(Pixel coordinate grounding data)
* * *

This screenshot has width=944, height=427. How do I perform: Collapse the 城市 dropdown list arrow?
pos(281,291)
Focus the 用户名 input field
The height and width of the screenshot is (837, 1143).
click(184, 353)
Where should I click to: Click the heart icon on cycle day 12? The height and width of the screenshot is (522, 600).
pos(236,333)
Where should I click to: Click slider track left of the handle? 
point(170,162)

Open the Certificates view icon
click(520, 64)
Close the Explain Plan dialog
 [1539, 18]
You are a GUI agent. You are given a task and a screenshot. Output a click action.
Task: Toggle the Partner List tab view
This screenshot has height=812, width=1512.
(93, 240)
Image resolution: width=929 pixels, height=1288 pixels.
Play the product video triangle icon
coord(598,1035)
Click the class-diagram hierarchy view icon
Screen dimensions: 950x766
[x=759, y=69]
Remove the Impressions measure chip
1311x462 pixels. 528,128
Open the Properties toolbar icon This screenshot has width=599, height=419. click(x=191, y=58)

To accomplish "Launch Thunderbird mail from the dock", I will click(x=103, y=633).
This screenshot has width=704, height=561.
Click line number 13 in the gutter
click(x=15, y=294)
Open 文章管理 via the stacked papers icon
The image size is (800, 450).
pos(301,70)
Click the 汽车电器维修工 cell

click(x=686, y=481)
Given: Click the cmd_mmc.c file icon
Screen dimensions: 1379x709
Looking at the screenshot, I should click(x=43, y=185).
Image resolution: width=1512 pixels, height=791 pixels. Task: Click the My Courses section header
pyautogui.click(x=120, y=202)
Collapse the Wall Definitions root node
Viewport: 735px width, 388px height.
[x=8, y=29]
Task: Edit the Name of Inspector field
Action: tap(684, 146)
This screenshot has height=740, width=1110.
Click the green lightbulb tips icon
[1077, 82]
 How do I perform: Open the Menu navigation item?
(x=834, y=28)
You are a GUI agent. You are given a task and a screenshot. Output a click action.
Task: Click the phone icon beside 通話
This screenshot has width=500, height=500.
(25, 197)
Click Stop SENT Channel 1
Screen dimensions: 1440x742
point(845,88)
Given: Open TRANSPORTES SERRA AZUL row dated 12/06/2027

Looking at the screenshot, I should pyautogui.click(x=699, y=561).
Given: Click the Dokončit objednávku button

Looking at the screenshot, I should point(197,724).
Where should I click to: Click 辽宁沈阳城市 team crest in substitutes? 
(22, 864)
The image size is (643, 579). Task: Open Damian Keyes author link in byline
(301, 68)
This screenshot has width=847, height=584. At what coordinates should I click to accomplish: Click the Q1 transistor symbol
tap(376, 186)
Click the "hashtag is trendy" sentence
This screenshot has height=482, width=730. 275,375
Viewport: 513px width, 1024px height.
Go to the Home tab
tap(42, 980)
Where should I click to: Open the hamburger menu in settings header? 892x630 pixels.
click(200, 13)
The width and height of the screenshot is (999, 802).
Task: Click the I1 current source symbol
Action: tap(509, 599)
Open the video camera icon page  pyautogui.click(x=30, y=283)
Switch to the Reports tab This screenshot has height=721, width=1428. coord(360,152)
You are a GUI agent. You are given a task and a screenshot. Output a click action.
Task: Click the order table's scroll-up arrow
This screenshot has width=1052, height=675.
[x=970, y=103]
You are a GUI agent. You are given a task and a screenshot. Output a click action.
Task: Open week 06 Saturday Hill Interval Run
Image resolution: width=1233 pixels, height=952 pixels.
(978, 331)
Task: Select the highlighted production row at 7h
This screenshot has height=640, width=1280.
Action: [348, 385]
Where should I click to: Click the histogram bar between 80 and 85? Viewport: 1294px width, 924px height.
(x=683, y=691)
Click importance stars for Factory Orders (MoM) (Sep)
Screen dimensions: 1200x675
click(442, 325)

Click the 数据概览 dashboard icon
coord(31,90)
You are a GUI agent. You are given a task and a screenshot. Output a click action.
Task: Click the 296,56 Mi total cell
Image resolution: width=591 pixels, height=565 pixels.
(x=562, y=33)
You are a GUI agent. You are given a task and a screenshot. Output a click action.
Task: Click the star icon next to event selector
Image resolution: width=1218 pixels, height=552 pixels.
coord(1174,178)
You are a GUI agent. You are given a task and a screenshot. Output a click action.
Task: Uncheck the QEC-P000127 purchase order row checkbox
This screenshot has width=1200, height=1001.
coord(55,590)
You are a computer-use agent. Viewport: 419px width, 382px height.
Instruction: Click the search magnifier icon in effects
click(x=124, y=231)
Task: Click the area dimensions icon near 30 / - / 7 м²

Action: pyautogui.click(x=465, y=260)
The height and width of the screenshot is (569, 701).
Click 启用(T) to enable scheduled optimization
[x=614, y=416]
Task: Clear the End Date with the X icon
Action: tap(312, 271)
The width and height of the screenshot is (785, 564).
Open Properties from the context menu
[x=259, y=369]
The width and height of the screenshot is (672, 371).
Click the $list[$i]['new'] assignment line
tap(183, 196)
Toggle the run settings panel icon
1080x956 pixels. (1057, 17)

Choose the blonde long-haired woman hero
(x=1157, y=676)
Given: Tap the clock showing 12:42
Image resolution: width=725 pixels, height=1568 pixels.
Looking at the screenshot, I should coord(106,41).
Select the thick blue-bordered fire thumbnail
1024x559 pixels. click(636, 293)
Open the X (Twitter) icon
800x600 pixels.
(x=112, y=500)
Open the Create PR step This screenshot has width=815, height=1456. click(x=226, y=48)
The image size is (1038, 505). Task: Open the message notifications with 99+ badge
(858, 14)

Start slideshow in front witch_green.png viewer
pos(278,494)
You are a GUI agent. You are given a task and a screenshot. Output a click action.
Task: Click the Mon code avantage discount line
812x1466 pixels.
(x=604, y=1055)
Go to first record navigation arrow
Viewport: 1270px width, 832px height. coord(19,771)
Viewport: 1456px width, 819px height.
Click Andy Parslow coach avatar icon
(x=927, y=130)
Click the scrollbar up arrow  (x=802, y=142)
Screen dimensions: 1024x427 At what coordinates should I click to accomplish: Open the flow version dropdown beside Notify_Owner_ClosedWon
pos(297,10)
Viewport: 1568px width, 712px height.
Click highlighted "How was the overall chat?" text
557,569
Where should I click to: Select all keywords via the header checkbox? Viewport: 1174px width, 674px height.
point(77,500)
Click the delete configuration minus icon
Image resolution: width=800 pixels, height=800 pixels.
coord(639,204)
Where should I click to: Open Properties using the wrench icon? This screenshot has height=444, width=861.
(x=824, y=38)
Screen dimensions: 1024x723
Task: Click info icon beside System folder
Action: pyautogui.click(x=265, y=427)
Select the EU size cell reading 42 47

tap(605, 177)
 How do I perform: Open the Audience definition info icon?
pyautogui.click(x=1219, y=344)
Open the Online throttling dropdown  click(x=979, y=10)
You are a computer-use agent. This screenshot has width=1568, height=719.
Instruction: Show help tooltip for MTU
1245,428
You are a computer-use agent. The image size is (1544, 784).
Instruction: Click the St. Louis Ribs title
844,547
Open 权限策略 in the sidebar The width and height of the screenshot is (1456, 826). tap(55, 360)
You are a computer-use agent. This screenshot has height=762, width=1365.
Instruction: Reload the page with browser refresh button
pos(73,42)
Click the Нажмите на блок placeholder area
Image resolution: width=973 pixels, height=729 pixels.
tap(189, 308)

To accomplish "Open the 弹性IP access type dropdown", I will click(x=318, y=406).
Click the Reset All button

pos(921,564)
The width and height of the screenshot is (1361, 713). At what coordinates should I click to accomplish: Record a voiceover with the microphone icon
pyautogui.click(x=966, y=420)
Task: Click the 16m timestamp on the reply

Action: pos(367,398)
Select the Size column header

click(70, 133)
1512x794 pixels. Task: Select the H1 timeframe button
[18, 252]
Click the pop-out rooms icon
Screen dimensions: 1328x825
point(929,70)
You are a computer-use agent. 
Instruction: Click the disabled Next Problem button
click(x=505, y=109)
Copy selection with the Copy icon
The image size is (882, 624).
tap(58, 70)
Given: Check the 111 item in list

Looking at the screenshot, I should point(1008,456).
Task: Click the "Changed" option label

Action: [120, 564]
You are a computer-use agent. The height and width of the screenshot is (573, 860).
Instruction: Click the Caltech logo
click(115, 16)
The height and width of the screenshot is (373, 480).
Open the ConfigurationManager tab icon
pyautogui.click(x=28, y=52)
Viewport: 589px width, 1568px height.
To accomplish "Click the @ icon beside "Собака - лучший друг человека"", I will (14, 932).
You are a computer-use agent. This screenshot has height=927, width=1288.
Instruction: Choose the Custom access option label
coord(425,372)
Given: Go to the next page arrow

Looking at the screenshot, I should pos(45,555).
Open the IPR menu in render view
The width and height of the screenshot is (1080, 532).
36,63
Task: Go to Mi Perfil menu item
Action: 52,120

* * *

#### [Your task]
Begin at the line containing "has height=927, width=1288." and reproduce every line through the last one in the records above, exactly.

#### [Answer to this problem]
You are a computer-use agent. This screenshot has height=927, width=1288.
Instruction: Choose the Custom access option label
coord(425,372)
Given: Go to the next page arrow

Looking at the screenshot, I should pos(45,555).
Open the IPR menu in render view
The width and height of the screenshot is (1080, 532).
36,63
Task: Go to Mi Perfil menu item
Action: 52,120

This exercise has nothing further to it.